Tasks:
1/ According to the text on Earth as a gray body, what percentage of the estimated surface temperature does the gray body calculation explain?
2/ Continue the discussion of Earth's gray body temperature from the point where it stops.

Text provided:
_____
And the gray body calculation explains 97% of our estimated surface temperature . So , in fact , we are very much like a gray body .
Furthermore , you give me a spectral map of the planet as seen from space , and I’ll give you back the additional couple of APL expressions to compute the equilibrium temperature for that map . But they will build on the computations for a gray sphere .
The basics are that if you observe earth ‘temperature’ over the equatorial pacific and do the same over the poles, you will find a difference. Earth does not have a uniform temperature. An average or mean temperature is a fictitious number. Neither the incoming energy from the sun is uniform on the surface and neither is the ‘blackbody’ radiation coming from the earth.
I feel you would have a problem looking at the spectral images centred on the two locations I mentioned.
_____
Extracted entries:
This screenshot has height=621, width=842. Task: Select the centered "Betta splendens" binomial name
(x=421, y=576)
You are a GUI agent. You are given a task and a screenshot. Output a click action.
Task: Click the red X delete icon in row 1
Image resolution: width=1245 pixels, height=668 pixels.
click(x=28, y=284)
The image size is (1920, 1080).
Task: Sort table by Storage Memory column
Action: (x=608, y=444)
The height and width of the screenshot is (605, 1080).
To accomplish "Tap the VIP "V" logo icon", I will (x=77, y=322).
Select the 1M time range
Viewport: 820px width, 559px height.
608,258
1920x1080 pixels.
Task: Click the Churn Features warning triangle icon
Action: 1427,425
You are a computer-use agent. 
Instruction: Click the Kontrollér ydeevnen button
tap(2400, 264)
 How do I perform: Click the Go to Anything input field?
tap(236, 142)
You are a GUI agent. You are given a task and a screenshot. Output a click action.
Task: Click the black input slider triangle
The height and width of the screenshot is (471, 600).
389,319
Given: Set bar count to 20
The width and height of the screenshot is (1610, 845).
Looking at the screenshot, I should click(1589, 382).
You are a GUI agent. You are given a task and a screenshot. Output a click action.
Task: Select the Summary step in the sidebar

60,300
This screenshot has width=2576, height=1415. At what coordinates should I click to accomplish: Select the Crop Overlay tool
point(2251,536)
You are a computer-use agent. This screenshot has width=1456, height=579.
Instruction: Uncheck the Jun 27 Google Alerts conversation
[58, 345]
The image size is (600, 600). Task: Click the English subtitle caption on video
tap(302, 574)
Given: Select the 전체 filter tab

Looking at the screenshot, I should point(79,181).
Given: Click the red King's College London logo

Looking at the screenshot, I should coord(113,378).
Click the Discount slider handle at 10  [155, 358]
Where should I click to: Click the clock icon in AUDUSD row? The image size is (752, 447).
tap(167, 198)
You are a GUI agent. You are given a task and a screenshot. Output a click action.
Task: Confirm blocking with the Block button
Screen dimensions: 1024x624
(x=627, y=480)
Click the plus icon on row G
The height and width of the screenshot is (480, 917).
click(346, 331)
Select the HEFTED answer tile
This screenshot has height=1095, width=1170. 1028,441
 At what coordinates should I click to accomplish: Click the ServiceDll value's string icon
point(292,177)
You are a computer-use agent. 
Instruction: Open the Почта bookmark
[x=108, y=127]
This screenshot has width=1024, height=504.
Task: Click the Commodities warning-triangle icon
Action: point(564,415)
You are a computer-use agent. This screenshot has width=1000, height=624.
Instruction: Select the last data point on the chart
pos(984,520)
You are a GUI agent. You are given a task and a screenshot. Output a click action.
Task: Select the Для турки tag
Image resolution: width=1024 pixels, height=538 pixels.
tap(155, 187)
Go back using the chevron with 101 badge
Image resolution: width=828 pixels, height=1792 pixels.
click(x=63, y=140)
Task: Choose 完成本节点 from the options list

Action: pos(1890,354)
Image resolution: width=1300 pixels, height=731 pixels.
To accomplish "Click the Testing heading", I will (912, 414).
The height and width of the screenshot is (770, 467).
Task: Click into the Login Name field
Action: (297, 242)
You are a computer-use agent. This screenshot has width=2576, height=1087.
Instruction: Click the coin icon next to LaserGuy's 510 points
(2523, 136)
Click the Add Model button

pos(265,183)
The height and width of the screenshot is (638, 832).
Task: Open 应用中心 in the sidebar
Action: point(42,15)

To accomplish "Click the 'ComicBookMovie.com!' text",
_____
Answers provided:
1/ 97%

2/
Wein’s Law of Black Body Radiation.
Studied this 30 years ago as a CCNY Meteorology major undergraduate.
The “neutral” temperature was defined as 277K.
Not sure why NASA would use anything else. Odd.
Switching the wires on a speaker doesn’t seem to effect the sound volume.
Well Wien’s law is well known to give the wrong answer. Only the Planck Law gives the correct answer.
But in fairness Wien’s Displacement Law IS perfectly valid. lambdamax T is constant.
Black body radiation is a function of the single variable T x lambda (wavelength)
In my opinion, this analysis on sunspots is not relevant to any discussion on sun-climate relations. TSI is equally useless, as if there is any sun-climate relationship, it will be due to an interaction. Thus, you could hold TSI constant, and still see fluctuations related to some cycle etc.
It would seem to me the more relevant metric would be short-wave rad received at the surface. Only then can you begin to compare any cycles in the sun’s energy output, magnetic output, etc with what is happening at the surface of the earth.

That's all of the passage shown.